Mr Johnson then moves on to Paris for talks with President Emmanuel Macron on Thursday.
He will then hold further bilateral meetings with other leaders at the G7 summit in Biarritz this weekend.
On Monday evening, Mr Johnson wrote to EU Council President Donald Tusk setting out his proposed “next steps” to find a Brexit deal that removed the Irish backstop.
The prime minister claimed the commitment to keep Northern Ireland within the customs and regulatory orbit of the EU after Brexit was “undemocratic”, and requested it be replaced with a commitment to have “alternative arrangements” in place by the end of a two-year transition period.
But Mr Tusk dismissed the letter, saying the backstop was “an insurance to avoid a hard border on the island of Ireland”, and claimed those opposing it without presenting “realistic alternatives” were advocating the return of a hard border “even if they do not admit it”.
Ms Merkel also cast doubt on the prospects of the backstop being removed, during a visit to Iceland.

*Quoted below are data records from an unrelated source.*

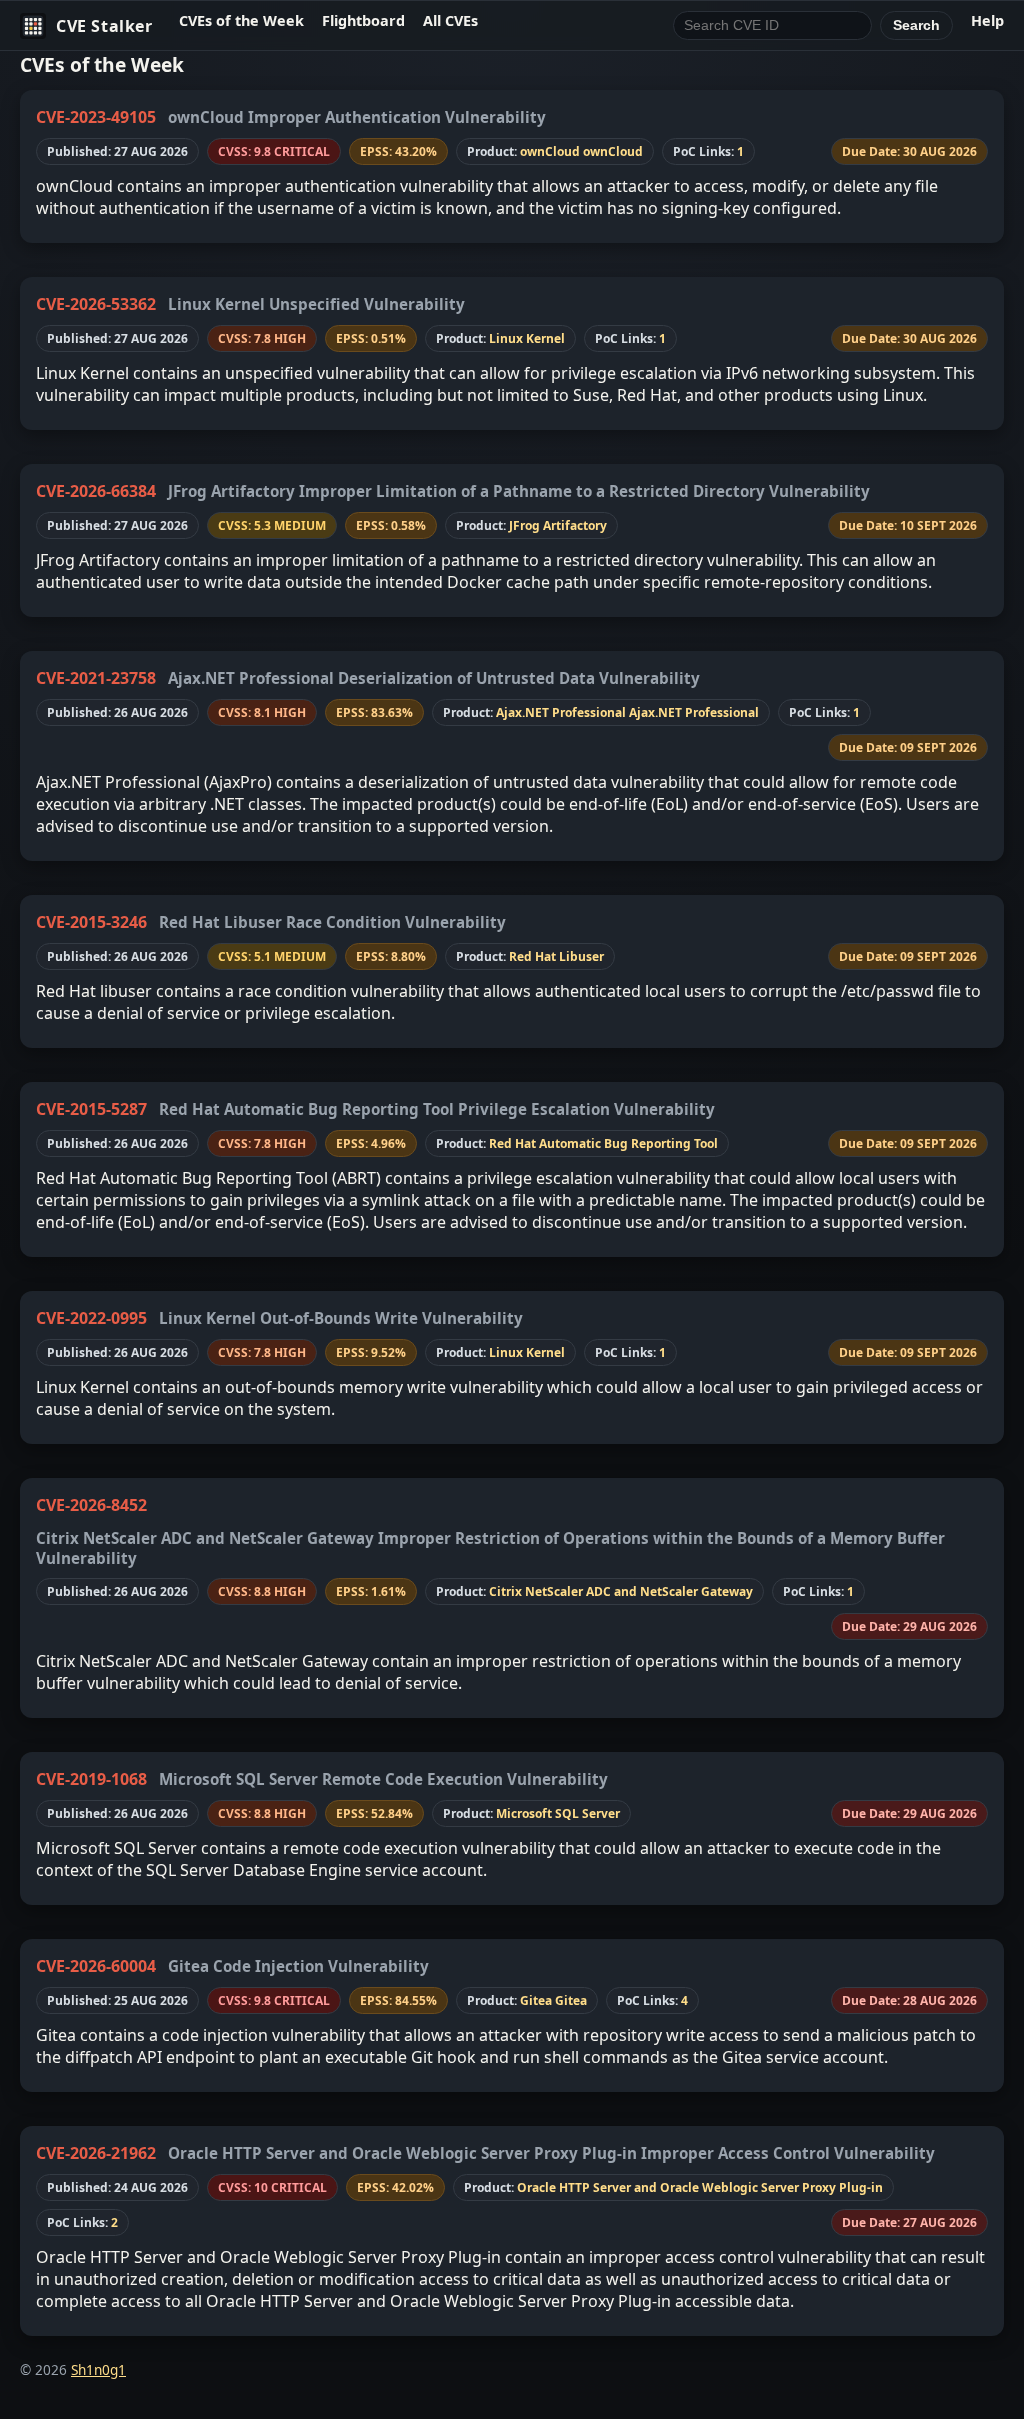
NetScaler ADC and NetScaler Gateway (639, 1591)
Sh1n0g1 (98, 2369)
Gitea (536, 2000)
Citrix (505, 1591)
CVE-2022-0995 (91, 1318)
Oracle (536, 2187)
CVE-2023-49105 (96, 117)
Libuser (581, 956)
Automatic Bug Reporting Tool (628, 1143)
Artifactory (575, 525)
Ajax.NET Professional (561, 712)
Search (916, 25)
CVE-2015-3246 (91, 922)
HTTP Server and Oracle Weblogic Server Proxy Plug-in (721, 2187)
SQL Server (587, 1813)
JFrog (524, 525)
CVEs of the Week (241, 20)
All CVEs (450, 20)
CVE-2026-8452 (91, 1505)
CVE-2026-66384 (96, 491)
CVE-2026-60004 (96, 1966)
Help (987, 20)
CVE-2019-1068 (91, 1779)
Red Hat (532, 956)
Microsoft (524, 1813)
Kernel (545, 338)
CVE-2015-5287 (91, 1109)
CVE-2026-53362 (96, 304)
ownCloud (550, 151)
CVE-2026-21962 (96, 2153)
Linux (506, 338)
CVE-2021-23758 (96, 678)
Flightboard (363, 20)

“The EU is ready to find a solution, but for that there is no need to re-open the withdrawal agreement. It is a question of future ties. Britain needs to decide which way it goes,” the German chancellor said.
It comes after US President Donald Trump claimed the EU “have not treated the UK very well” in the course of the Brexit negotiations, but said Mr Johnson was “the right man” to resolve the crisis.
Speaking to reporters in the Oval Office, he said “they are driving a very tough negotiation, the European Union, a very tough bargain”.
Mr Trump added: “I think the UK has the right man in charge right now, the right person in charge in the form of Boris Johnson.”
In a response last night, Boris Johnson claimed he remained confident a deal could be reached.
“At the moment it is absolutely true that our friends and partners are a bit negative.
“I saw what Donald Tusk had to say and it wasn’t relevant of a sense of optimism.
“But I think actually we will get there.”
He added: “I’m going to go at it with a lot of oomph, as you’d expect, and I hope we’ll be making some progress in the course of the next few weeks.
“But clearly, one thing that slightly I think complicates the picture is that our EU friends still clearly think that there is a possibility that parliament will block Brexit.
“As long as they think there is a possibility that parliament will block Brexit they are unlikely to make the concessions that we need, so it’s going to take a bit of patience,” he added.
But critics in parliament have suggested this is a misreading of the situation, and that the threat to leave without a deal on 31 October does not offer the diplomatic leverage the PM has suggested.
Speaking to Sky News, the chairman of the Brexit Select Committee, Hilary Benn said: “What does he do on 1 November? That is when the problems will begin.
“The moment he goes to Europe after a no-deal Brexit and says can we talk about a trade deal Europe will say, right well before we can do that, what about the money you owe and what about a backstop to guarantee an open border between Northern Ireland and the Republic? In other words, he’s going to have to address the things he refuses to address now”.
The government, however, insists the commitment to leave the European Union with or without a deal on 31 October remains unequivocal.
Yesterday Brexit Secretary Steve Barclay announced UK ministers and officials would stop attending most European Union meetings from 1 September.
Mr. Barclay said representatives would only be represented at meetings where the UK has a “significant national interest” in order to “free up time for ministers and their officials to get on with preparing for our departure on October 31st”.
Liberal Democrat Brexit spokesman Tom Brake said the decision was a “petulant move”.
A serving UK diplomat, speaking anonymously to Sky News, said the suggestion it would save officials time was “bonkers”.
“We will now have to spend ages working out what happened in the meetings and how it affects us,” they added.